For weeks the FRC Blog has been commenting on the growing prominence of CNBC as a national news outlet.  We have also commented on the liberal counter-reaction against the network.  Our point has been that even though the Left dominates the mainstream media (MSM), in a time of financial and economic crisis the MSM news organs are structurally ill-equipped to deal with stories of such complexity.  CNBC has on-air staff with the smarts and the career training to discuss these matters at a sophisticated level.  The MSM does not have people like this on their programs with a few exceptions (e.g., Lou Dobbs at CNN (who is not MSM)).   Consequently, there has been a tremendous power shift toward CNBC. 

CNBC is more conservative than the MSM, but it might be fairer to say CNBC is more libertarian and market-oriented.  That being said there has always been a good mixture of liberals and conservatives on CNBC, and many Wall Street players were Obama supporters. 

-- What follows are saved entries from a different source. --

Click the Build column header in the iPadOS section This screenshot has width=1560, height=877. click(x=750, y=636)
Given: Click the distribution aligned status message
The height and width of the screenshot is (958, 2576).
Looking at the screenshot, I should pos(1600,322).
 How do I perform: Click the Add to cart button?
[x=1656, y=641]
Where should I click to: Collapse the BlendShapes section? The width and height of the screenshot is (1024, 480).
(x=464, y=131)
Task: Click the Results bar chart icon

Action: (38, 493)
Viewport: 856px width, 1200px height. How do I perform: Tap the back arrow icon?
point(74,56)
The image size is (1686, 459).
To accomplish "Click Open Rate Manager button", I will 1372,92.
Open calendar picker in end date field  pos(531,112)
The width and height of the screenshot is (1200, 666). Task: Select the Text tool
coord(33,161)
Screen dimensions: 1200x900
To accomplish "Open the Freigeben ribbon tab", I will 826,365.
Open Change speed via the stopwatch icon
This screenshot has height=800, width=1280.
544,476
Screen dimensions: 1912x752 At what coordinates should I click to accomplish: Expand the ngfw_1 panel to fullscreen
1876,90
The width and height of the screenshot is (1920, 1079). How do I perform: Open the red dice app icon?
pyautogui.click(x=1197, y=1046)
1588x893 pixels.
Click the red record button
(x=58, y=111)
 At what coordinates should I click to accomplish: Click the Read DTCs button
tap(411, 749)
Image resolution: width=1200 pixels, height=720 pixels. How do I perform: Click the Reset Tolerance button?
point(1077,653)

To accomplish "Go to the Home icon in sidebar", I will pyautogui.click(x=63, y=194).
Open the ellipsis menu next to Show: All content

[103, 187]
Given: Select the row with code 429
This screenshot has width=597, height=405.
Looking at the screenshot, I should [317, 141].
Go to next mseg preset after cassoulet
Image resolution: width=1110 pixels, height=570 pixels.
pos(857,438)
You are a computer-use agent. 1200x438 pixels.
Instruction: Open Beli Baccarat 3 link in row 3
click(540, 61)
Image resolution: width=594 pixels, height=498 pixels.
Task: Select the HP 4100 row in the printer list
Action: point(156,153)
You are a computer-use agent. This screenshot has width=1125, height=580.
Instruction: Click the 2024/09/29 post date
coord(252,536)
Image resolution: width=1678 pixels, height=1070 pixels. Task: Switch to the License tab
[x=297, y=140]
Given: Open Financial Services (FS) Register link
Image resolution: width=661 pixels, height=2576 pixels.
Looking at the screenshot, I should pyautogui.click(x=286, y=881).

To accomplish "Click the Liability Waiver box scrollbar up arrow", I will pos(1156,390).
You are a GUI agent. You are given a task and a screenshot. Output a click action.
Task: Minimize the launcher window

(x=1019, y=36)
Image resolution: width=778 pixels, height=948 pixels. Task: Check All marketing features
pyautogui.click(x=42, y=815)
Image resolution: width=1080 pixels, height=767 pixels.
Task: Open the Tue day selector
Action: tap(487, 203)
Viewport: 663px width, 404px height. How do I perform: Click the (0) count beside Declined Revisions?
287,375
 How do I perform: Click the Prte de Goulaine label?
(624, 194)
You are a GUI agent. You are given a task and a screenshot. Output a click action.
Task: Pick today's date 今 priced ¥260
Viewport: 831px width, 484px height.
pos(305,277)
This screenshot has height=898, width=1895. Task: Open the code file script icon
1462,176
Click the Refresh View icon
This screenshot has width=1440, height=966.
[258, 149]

Well, the Left noticed the increasing prominence of CNBC and a campaign of mau mauing began quickly once Barack Obama became president.  First, Rick Santelli was attacked; this effort was assisted by NBC’s Today Show.  Jim Cramer was next, and his assault by Jon Stewart soon followed.  However, it appears that a larger effort to compromise CNBC is underway, and it may be working.  There is now an entire Leftist-”progressive” website devoted to serving up ideological attacks on CNBC: it is called “Fix CNBC.”  (Go to the website and look at the long list of liberal big-wigs who have signed on.  Amazing.  This is quite an effort.  I wonder who is paying for it?)  Interestingly, Media Matters also  presents an online petition at “Change CNBC,” and the language looks pretty similar to Fix CNBC’s petition.